Malaysia Airlines set to survive after approved restructure plan

written by Hannah Dowling | February 23, 2021
A Malaysia Airlines Airbus A330-200 at Sydney Airport. (Rob Finlayson)
A Malaysia Airlines Airbus A330 at Sydney Airport. (Rob Finlayson)

Malaysia Aviation Group, parent company to the embattled flag carrier Malaysia Airlines, has received formal approval from the UK court to move ahead with its restructuring plan.

MAG said the approved restructuring plan includes a deal between its leasing unit and most of its aircraft lessors, as well as a capital injection of $891 million from state-owned sole stakeholder Khazanah Nasional.

The deal will reduce the national carrier’s liabilities of over $3.7 billion, and fund the business through the restructuring period until 2025.

According to MAG, the plan received “unanimous support” from key lessors who had already been working to keep the airline running through payment deferrals.

The scheme will be completed by next month.

MAG noted that it had taken extensive steps to ease its cash burn throughout the COVID crisis, including making changes to its network and internal structure.

So far, the company has cut $1.4 billion in costs throughout 2020, and has set a target of an additional $98 million in the first quarter this year.

MAG group chief executive Izham Ismail said that the group is intending to diversify its businesses in order to return to profitability, including becoming a global travel group.

“This signifies a paradigm shift in the way we prioritise the different business segments and subsidiaries in the group’s portfolio,” Izham said.

“We seek to expand MAG’s involvement into other travel-related products and services beyond flights, which will go a long way in helping our customers complete their end-to-end travel experience.”

In October last year, Izham said the company was still working to get some creditors on board with its proposed restructuring plan.

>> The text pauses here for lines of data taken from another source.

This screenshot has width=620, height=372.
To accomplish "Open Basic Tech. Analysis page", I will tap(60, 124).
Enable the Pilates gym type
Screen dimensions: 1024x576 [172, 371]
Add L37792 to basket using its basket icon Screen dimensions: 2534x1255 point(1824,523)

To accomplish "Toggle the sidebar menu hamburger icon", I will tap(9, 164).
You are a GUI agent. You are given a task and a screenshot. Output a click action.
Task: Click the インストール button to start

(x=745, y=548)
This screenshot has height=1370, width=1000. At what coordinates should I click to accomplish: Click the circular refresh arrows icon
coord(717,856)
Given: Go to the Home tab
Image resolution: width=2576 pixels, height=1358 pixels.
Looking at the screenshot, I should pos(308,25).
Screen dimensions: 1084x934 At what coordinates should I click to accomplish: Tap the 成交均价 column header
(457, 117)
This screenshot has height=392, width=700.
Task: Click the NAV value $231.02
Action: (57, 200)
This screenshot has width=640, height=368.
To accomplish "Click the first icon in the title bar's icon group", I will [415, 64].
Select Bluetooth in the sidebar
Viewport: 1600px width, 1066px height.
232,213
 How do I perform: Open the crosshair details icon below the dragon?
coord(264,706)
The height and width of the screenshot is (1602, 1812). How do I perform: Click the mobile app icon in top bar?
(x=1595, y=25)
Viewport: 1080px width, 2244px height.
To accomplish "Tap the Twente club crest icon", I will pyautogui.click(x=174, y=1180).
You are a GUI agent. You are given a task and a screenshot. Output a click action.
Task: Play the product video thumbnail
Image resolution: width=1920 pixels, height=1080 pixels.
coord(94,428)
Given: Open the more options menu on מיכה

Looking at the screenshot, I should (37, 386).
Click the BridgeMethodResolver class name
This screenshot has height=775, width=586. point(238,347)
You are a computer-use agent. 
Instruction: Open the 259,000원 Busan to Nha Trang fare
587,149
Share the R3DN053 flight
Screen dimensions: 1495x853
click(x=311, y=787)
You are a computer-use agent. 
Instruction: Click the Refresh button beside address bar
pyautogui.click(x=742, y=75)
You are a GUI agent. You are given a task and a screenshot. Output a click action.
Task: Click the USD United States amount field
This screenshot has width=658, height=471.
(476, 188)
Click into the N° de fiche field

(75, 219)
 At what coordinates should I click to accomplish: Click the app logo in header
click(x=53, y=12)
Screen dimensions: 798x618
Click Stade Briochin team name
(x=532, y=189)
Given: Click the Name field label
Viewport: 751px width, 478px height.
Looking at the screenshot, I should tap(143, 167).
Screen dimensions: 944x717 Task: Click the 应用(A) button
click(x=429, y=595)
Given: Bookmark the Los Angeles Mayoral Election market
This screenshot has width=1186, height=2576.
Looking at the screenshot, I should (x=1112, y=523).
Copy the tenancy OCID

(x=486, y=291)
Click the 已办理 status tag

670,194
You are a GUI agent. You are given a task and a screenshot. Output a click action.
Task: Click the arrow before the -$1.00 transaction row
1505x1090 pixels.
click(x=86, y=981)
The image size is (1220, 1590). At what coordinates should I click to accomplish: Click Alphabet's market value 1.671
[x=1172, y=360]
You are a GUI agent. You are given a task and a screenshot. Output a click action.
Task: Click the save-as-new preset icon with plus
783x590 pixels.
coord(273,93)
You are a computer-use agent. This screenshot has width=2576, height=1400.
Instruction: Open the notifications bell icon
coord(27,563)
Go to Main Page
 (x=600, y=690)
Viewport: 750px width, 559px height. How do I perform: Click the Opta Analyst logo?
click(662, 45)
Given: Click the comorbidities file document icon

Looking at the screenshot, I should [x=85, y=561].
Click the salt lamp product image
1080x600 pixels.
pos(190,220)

At the time, the chief executive threatened that the airline would have “no choice” but to shut down entirely if its lessors decided not to support its scheme.

Should lessors not agree to the restructuring plan, Izham said the company is not afraid to execute “Plan B”, which would involve shifting Malaysia Airlines’ air operators certificate (AOC) over to a new airline under a different name, or using the certificates of sister airlines Firefly and MASwings.

He said at the time that the proposed five-year restructure would see the company break even in 2023, assuming that demand in the domestic and south-east Asian travel markets hit 2019 levels by the second or third quarter of 2022.

Malysia Airlines has struggled to recover from two unfortunate tragedies in 2014, firstly the mysterious disappearance of flight MH370 and then the shooting down of flight MH17 over eastern Ukraine.

The airline’s struggle has only been compounded by the ongoing COVID-19 crisis, which has decimated international travel demand to an unprecedented scale.

3 Comments

  • Peter Gardiner

    says:

    Nothing “mysterious” about the disappearance of MH370 !

  • Murray Howlett

    says:

    An unexplained disappearance would certainly qualify as “mysterious” I would think. Plenty of theories floating about but no definitive reason why. The recent engine problems with the 777 seem unrelated.

  • Peter Last

    says:

    MH to break even in 2023. I would like to see that.